Following a recession and sell-off in the preceding 24 hours, Solana (SOL) bulls were able to intervene and reverse the bearish sentiment in its market. As of press time, SOL prices had skyrocketed by 0.95% to $13.02.
This bullish superiority is embraced by a 2.94% increase in market capitalization to $4,777,183,137; however, the 24-hour trading volume has decreased by 5.15% to $337,041,072, which concerns investors.
Bollinger Bands are broadening on the SOL 1-hour price chart, indicating increased market volatility. This bullish tendency is endorsed by price swings towards the upper band, which is at 13.15, while the lower band, touches at 12.55.

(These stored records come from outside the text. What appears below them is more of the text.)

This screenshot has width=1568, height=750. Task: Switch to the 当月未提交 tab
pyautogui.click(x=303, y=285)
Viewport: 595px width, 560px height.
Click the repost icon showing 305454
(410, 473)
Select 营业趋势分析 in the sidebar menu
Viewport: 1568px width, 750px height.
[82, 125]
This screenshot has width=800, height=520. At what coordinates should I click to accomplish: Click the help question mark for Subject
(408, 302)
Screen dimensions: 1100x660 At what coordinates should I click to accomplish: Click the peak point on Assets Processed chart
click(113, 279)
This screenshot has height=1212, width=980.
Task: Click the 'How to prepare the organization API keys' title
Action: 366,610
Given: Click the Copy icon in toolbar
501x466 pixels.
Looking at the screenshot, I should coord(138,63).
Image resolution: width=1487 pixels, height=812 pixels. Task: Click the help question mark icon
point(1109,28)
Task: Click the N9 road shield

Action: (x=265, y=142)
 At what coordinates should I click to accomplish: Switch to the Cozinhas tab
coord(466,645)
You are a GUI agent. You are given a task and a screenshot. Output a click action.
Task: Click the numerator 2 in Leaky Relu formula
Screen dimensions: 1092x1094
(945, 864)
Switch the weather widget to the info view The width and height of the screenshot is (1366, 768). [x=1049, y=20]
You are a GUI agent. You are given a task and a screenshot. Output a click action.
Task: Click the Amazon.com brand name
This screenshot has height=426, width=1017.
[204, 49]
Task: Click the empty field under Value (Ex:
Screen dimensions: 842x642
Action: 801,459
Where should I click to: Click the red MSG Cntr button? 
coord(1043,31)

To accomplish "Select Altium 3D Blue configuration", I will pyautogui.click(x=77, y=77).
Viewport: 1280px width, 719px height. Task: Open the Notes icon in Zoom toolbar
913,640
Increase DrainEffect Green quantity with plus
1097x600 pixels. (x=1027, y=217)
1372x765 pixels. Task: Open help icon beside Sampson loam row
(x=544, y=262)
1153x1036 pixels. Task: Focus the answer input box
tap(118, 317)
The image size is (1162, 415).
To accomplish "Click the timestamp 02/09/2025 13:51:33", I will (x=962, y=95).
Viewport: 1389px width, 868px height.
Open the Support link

When the MACD blue line surpasses the signal line with a reading of 0.01 and points upwards into positive territory, it implies that the bulls have racked the bears and that bullish prominence will exert control in the near term. The histogram pattern in the positive region also reinforces the bulls’ run in the SOL market.
The Stoch RSI reading of 68.15 on the SOL 1-hour price chart provides clarity to investors because it is neither overbought nor oversold, denoting that the prevailing trend will continue as there is equal buying and selling tension.
The progression of the Coppock Curve above the “0” line represents bullish momentum, as seen on the SOL price chart, where the Coppock Curve touches 3.73 and points upwards, insinuating that bullish control may continue if bulls hold on to the resistance level.
As the Truth Strength Index (blue) crosses above its signal line (pink) and above “0,” a bullish trend is sure to persist, as seen in the price chart, where the TSI is at 1.7925 and the signal line is at -12.5354.
If the bulls can hold the resistance level, the bullish momentum on the SOL market will continue.
Disclaimer: The views and opinions, as well as all the information shared in this price analysis, are published in good faith. Readers must do their own research and due diligence. Any action taken by the reader is strictly at their own risk, Coin Edition and its affiliates will not be held liable for any direct or indirect damage or loss.
Disclaimer: The information presented in this article is for informational and educational purposes only. The article does not constitute financial advice or advice of any kind. Coin Edition is not responsible for any losses incurred as a result of the utilization of content, products, or services mentioned. Readers are advised to exercise caution before taking any action related to the company.